## PROBLEM TO WORK ON
Print exactly the lines from the one that contains "You are a computer-use" through the last line of the material, both included, and leave out all pictures.

## DATA FOR THIS EXERCISE
- - - -
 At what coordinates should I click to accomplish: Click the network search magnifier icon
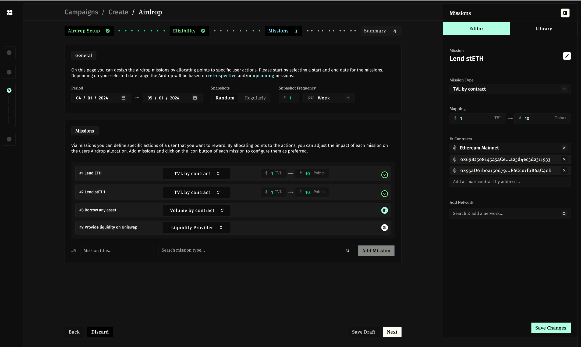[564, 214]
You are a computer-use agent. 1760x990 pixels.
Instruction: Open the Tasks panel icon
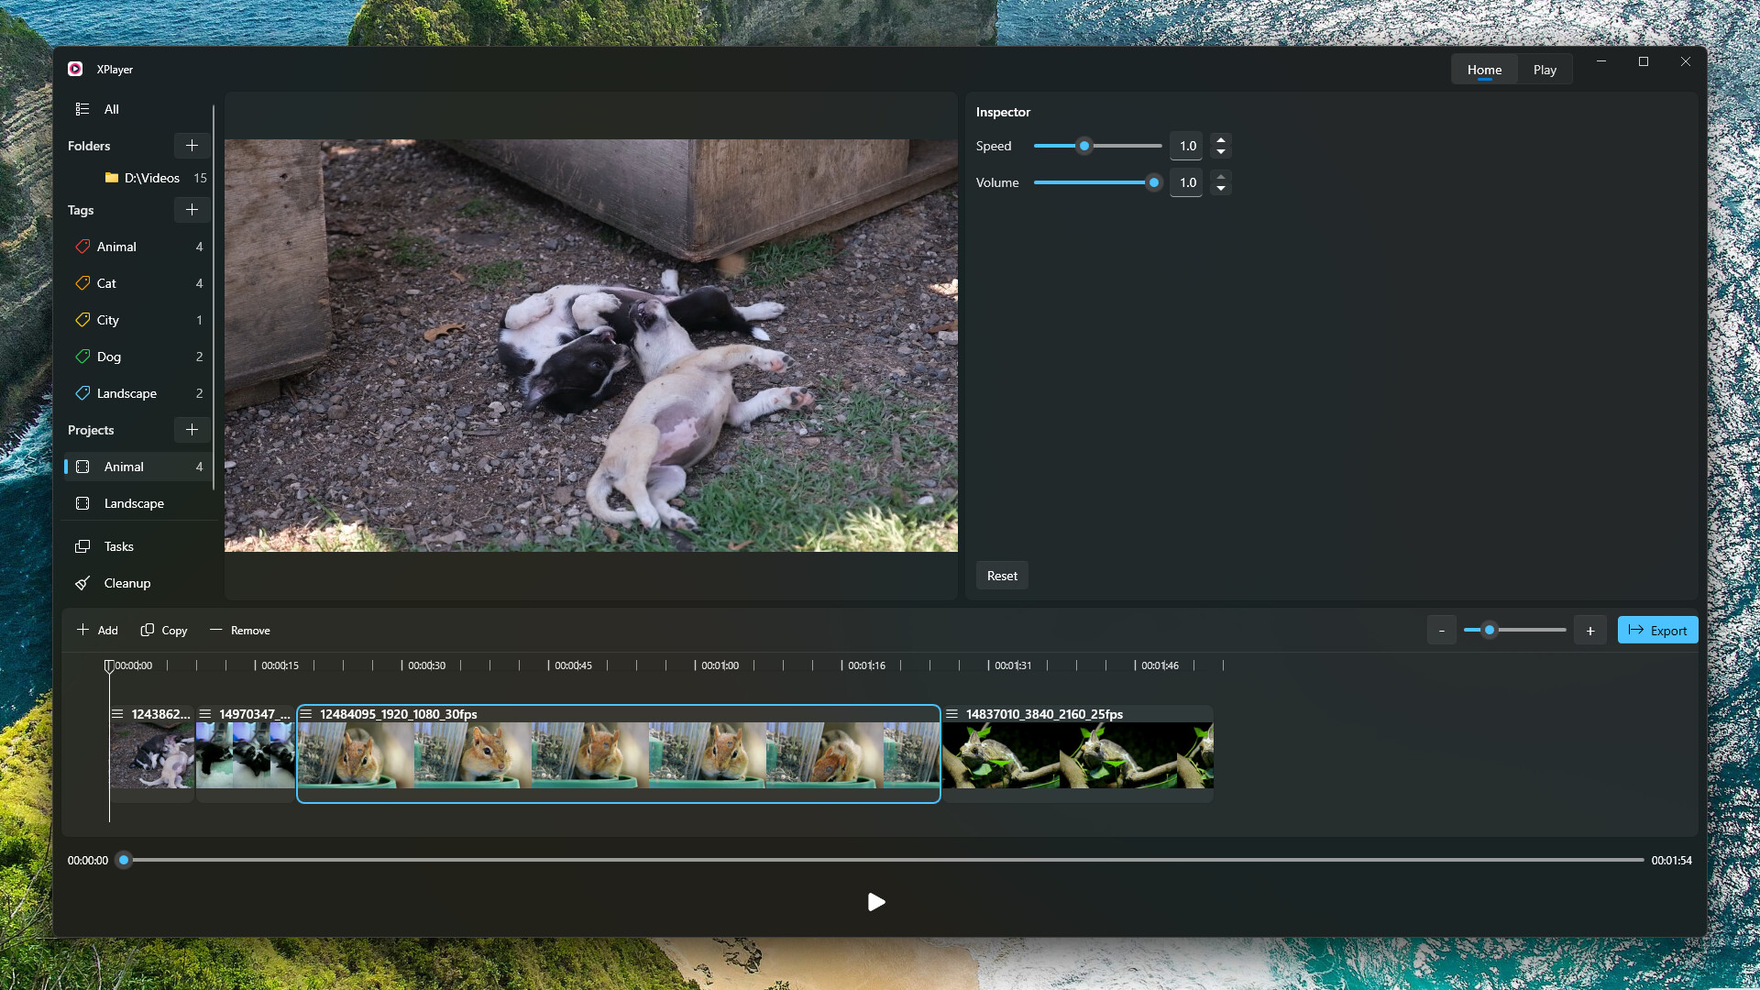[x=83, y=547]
- - - -
## WRITTEN ANSWER
You are a computer-use agent. 1760x990 pixels.
Instruction: Open the Tasks panel icon
[x=83, y=547]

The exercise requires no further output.